Jörg Haas, Jahrgang 1961, war Campaigner bei Campact. Nach einem Berufseinstieg in die Entwicklungszusammenarbeit in einem Regenwaldprojekt in Ecuador war er lange Jahre als Ökologiereferent für die Heinrich-Böll-Stiftung tätig. 2008 wechselte er als Programmdirektor zur European Climate Foundation. Intensives Engagement in den UN-Klimaverhandlungen in Kopenhagen. Ohne öffentliche Mobilisierung fehlt jedoch der Handlungsdruck - daher der Wechsel zu Campact, zuerst als Pressesprecher, dann als Campaigner. Alle Beiträge

8 Kommentare

Kommentare sind geschlossen
  1. Und was ist mit den Arbeitsplätzen?
    Ihr müsst doch auch an die Menschen im Braunkohleabbau denken, die ihre Existenz verlieren!

    • Ja, wir denken auch an diese, und befürworten daher einen ökologischen Strukturwandel in den betroffenen Regionen.

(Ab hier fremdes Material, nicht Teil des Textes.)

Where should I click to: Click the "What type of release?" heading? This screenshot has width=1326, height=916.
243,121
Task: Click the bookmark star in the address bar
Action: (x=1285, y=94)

Dieser muss jetzt angepackt werden, solange noch Zeit ist. Wer hingegen den betroffenen Menschen vormacht, dass sie noch viele Jahrzehnte Braunkohle fördern werden können, schickt die Menschen in eine Sackgasse. Das ist das Gegenteil von verantwortlicher Politik.

  2. Ihr erzählt Unsinn. Obama hat das Projekt derzeit abgesagt weil die Produktion derzeit unrentabel ist. Der Ölpreis ist derzeit zu niedrig. In fünf Jahren wird es weitergeführt, wenn der Ölpreis wieder passt. Das hat Vorteile zum einen für Politiker, denn ein unliebsames Thema wird im kommenden Wahlkampf nicht mehr auftauchen. Und die Ölunternehmen haben eine Pause um alles neu durchzurechnen und Pläne zu optimieren.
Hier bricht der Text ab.